Problem: Using the records below, please work out how many lines contain "will"; answer with the number alone.

■ ■ ■ ■ ■

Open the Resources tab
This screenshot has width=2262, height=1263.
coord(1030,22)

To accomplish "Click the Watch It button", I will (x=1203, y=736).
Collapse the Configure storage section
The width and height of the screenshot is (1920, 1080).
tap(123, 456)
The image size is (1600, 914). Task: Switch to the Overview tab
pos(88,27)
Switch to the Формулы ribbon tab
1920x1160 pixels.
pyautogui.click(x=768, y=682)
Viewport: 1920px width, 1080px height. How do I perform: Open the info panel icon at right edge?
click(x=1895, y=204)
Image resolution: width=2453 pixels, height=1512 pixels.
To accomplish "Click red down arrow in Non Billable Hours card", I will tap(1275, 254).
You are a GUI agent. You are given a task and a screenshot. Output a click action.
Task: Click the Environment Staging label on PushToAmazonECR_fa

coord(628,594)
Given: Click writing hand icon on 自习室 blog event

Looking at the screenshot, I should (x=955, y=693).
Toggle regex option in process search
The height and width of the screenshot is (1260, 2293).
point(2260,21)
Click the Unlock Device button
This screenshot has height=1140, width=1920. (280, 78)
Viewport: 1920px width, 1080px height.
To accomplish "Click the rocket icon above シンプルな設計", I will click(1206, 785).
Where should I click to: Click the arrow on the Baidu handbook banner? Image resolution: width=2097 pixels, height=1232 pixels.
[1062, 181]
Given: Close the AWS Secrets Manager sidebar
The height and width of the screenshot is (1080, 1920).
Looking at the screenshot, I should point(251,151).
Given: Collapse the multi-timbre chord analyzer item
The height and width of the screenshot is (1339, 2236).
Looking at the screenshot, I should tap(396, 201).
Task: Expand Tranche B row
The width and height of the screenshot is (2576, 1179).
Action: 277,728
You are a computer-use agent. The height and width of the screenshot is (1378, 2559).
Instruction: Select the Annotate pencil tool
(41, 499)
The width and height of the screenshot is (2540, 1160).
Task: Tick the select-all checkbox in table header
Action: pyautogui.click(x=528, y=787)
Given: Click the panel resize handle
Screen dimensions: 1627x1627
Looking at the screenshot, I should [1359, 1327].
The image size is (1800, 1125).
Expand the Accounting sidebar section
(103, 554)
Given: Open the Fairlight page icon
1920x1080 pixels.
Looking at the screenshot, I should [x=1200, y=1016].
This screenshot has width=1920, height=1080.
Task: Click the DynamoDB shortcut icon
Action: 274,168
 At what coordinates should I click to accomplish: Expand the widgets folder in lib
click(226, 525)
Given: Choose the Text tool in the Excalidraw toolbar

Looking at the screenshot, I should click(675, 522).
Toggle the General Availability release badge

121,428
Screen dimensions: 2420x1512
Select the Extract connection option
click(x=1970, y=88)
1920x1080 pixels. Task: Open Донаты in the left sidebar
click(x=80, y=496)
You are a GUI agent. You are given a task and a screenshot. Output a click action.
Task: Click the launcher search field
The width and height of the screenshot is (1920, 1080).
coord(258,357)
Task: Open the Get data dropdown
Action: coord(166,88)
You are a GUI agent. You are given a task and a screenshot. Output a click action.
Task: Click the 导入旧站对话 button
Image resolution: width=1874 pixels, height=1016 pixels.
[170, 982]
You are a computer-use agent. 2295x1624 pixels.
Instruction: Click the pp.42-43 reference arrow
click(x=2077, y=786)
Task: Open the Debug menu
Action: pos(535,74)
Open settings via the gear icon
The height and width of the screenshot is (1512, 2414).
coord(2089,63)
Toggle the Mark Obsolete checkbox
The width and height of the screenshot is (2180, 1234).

■ ■ ■ ■ ■

Answer space: 3